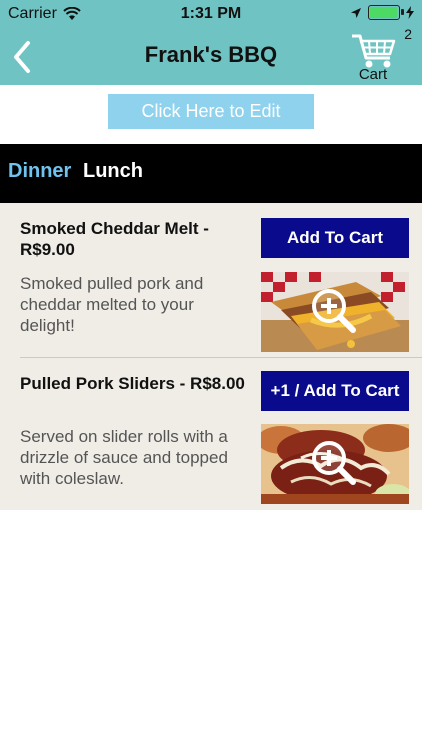  Describe the element at coordinates (132, 384) in the screenshot. I see `menu-item-title: Pulled Pork Sliders - R$8.00` at that location.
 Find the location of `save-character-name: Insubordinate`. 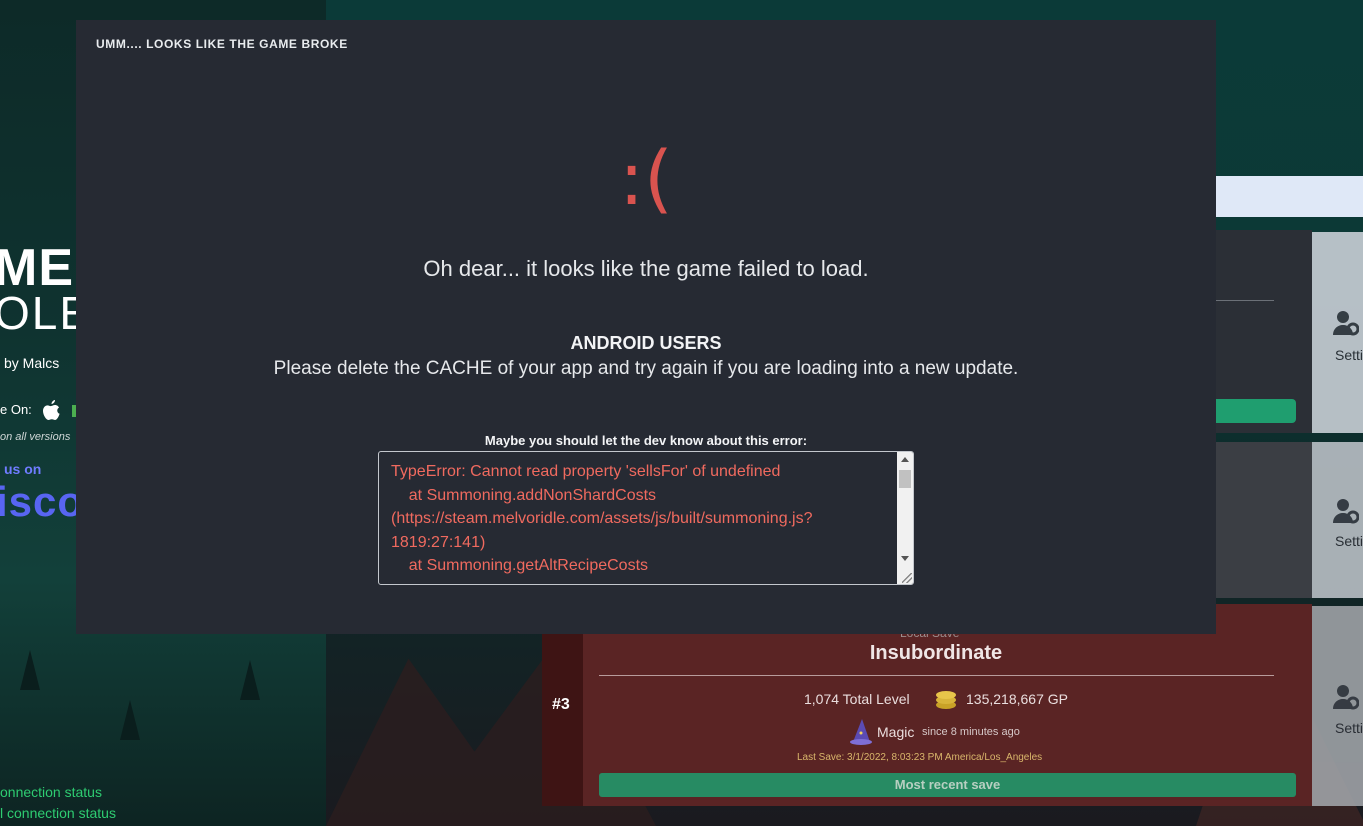

save-character-name: Insubordinate is located at coordinates (936, 653).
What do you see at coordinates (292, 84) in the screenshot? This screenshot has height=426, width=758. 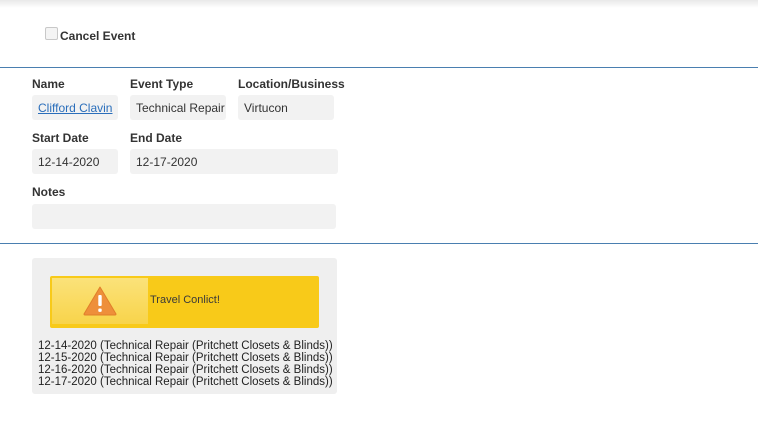 I see `location-label: Location/Business` at bounding box center [292, 84].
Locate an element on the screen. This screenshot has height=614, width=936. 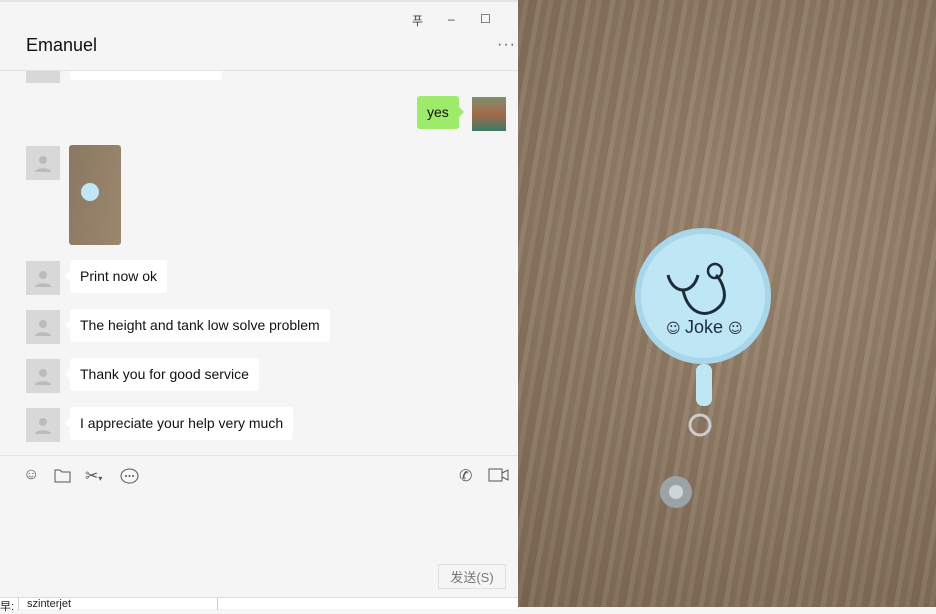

**Problem requirements:** Can you write out the data, beginning at the line that contains "Find the location" and stopping after the line that contains "save-character-name: Insubordinate is", leaving the pictures out of your answer?

**Exercise answer:**
 Find the location of `save-character-name: Insubordinate`. 

save-character-name: Insubordinate is located at coordinates (936, 653).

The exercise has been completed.